The Hawke's Bay District Health Board's Public Health Team confirmed today that the man diagnosed with Guillain-Barre Syndrome in Wellington Hospital yesterday is linked to the Havelock North Campylobactor outbreak.

Director of Population Health, Dr Caroline McElnay, said staff had positively identified the link as the man had drunk water from Havelock North during the period of contamination where 5000 people got sick.

Dr McElnay said this was a timely reminder for anyone who was recovering from a Campylobactor infection to monitor how they were feeling and be aware of potential complications.

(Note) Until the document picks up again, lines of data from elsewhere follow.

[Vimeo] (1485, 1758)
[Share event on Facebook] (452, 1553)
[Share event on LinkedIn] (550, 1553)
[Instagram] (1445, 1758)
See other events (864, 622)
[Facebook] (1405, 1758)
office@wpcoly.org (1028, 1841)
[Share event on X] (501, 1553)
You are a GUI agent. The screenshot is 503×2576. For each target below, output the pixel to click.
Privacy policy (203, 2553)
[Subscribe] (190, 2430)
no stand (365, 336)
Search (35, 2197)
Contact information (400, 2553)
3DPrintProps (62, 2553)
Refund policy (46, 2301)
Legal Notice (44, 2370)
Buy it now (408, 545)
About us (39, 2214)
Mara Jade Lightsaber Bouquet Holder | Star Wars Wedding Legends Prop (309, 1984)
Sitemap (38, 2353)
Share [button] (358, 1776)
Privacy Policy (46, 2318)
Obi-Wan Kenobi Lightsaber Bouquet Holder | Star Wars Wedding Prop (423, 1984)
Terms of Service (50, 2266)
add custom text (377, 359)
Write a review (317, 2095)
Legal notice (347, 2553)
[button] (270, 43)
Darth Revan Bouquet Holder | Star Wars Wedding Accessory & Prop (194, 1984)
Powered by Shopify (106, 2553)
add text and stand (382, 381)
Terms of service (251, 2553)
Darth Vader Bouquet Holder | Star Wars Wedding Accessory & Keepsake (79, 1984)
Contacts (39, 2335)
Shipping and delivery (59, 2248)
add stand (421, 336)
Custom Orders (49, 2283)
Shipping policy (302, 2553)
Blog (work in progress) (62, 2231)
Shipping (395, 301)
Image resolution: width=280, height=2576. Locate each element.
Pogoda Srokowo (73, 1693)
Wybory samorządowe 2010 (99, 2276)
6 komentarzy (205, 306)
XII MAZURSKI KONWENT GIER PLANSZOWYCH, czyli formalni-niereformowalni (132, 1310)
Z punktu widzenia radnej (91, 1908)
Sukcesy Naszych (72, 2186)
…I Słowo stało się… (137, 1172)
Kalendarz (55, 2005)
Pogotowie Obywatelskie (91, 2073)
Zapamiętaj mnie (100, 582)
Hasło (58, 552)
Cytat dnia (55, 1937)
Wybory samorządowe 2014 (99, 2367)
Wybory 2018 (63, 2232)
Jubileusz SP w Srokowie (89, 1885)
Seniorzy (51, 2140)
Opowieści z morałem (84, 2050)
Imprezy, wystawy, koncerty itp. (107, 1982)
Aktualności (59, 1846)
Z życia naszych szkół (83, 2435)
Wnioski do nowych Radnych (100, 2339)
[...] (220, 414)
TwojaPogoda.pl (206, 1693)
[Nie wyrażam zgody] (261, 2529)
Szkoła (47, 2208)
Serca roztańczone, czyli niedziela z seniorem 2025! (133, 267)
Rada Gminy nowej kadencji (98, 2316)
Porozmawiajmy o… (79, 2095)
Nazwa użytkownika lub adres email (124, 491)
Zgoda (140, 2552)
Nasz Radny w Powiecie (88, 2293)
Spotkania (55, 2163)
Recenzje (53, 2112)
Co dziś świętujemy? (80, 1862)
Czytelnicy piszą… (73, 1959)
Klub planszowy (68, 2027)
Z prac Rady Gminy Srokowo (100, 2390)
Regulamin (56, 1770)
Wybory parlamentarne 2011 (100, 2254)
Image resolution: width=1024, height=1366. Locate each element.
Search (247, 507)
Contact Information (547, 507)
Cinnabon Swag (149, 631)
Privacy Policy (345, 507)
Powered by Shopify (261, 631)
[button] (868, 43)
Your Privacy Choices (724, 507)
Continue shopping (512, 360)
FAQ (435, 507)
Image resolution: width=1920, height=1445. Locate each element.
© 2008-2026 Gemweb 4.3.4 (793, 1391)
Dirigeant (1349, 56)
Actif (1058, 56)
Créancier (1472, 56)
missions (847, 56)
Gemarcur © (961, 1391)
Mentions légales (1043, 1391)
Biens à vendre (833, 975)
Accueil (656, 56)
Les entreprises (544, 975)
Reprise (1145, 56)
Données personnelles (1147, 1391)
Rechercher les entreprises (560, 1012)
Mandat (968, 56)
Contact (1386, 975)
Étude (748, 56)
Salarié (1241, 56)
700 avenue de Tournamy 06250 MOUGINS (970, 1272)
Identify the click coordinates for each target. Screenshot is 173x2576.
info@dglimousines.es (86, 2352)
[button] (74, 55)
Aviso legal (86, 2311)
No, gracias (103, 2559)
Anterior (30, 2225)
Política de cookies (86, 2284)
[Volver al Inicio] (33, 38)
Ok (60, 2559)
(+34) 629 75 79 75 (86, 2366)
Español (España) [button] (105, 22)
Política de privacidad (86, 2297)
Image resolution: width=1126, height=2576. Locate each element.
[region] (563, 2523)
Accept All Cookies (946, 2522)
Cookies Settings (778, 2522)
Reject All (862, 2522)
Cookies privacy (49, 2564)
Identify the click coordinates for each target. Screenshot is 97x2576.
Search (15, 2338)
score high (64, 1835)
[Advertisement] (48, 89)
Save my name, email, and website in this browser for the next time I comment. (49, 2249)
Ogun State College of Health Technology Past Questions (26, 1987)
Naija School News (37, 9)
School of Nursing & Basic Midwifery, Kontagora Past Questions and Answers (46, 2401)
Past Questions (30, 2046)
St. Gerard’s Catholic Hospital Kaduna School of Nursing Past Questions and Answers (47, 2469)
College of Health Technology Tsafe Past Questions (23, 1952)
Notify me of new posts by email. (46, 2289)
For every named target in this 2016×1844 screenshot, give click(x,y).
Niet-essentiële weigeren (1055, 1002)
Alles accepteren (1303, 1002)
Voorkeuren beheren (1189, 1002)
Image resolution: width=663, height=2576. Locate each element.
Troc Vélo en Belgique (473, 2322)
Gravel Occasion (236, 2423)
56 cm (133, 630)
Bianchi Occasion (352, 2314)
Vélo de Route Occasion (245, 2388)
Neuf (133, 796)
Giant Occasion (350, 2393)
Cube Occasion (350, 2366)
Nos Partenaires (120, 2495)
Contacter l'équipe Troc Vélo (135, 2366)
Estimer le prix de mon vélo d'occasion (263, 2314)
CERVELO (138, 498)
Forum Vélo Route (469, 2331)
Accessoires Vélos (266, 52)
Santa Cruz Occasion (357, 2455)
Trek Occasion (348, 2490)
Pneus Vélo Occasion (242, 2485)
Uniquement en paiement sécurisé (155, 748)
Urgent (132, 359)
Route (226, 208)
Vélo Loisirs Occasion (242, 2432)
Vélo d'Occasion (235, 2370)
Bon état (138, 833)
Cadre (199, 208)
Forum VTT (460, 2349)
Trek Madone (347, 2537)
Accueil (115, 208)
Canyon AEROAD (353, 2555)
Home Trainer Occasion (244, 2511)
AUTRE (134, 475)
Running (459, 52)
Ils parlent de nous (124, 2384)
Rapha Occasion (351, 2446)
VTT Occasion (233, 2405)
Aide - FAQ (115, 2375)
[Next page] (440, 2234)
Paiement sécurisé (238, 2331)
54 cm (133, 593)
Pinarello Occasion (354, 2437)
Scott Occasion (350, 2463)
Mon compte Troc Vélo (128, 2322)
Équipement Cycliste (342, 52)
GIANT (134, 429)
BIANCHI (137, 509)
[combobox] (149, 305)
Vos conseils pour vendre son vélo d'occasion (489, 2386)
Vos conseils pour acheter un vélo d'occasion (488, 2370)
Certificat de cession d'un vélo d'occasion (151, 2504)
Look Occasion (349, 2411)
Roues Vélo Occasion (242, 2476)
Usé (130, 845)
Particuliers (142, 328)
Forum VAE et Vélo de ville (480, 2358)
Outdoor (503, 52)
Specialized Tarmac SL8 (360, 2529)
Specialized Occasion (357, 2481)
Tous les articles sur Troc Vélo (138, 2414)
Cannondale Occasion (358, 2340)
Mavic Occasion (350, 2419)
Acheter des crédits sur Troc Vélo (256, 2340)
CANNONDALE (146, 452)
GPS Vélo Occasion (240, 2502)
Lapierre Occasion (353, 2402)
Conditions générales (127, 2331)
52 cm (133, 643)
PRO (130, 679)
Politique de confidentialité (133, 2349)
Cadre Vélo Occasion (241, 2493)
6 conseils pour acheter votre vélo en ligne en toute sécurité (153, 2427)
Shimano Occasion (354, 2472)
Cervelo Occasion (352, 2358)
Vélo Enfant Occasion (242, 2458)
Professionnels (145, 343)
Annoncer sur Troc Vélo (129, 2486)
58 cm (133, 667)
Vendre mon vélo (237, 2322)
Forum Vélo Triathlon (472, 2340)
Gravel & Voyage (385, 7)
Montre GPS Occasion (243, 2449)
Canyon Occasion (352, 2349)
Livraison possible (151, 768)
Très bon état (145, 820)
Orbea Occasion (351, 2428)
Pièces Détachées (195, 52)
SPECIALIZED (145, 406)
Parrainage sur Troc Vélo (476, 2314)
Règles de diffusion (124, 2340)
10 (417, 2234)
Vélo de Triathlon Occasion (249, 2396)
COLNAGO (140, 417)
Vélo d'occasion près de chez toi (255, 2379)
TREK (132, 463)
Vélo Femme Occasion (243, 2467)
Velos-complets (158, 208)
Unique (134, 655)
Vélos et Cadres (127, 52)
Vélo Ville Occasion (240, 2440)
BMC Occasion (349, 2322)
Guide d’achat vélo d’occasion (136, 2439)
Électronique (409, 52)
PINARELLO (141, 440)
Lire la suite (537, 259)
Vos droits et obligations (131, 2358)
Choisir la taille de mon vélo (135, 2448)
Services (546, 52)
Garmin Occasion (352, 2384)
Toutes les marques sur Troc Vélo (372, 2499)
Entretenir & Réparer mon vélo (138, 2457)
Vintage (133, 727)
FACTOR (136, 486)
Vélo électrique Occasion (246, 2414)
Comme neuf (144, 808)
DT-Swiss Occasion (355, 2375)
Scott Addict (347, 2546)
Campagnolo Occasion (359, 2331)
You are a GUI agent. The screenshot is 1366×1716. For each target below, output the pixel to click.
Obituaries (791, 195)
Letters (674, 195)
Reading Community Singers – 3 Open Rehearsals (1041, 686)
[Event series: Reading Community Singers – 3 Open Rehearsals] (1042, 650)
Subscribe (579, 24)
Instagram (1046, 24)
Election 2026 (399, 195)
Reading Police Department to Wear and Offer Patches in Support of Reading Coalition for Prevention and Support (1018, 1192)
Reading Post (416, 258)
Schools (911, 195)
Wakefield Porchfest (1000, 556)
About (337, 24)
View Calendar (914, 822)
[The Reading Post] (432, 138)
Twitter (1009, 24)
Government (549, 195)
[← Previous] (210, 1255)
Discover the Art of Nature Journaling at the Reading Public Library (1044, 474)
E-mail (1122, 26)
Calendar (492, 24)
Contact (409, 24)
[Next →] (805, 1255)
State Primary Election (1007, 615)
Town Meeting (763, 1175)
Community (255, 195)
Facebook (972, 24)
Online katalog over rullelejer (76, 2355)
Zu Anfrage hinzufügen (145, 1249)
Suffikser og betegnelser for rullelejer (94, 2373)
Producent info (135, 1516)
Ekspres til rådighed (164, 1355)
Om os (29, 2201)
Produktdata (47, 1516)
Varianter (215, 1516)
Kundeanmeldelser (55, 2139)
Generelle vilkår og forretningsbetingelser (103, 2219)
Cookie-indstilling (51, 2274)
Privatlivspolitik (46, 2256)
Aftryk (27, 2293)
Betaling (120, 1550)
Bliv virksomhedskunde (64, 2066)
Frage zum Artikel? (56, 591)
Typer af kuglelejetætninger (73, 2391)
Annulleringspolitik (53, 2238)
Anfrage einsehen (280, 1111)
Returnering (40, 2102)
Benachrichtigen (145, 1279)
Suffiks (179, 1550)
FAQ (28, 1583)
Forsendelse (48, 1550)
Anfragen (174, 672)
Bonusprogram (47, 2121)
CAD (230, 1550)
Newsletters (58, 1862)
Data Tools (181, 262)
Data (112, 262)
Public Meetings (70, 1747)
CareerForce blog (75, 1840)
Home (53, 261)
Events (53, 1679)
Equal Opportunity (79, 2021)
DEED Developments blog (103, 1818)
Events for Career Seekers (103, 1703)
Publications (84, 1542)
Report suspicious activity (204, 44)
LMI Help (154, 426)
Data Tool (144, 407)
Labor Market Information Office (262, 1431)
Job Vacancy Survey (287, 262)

"While most people who get Campylobacter recover completely within two to five days, the infection can result in complications."

She said complications were rare but included Guillain-Barre Syndrome.

Symptoms to look out for are muscle weakness in the legs, arms or face and Reactive Arthritis which included joint pain, commonly in the knees, ankles or toes and signs of a urinary tract infection and sore eyes.

"It is really important that you seek a health care professionals advice immediately if you have any of these symptoms after recovering from a Campylobacter infection."

She said the patient's family had requested strict privacy and they respected this.


This is the third person to be diagnosed with GBS after the outbreak.

Havelock North resident Kerry Mackintosh was one of the woman and was now suffering from reactive arthritis.

April Singh was also diagnosed with the syndrome and is still recovering from the illness at her home in Havelock North.

Hawke's Bay Hospital physician Andrew Burns had said previously Ms Singh had diarrhoea symptoms during the Havelock North campylobacter outbreak in August.

People can call Healthline which is available 24/7 on 0800-611-116 for advice.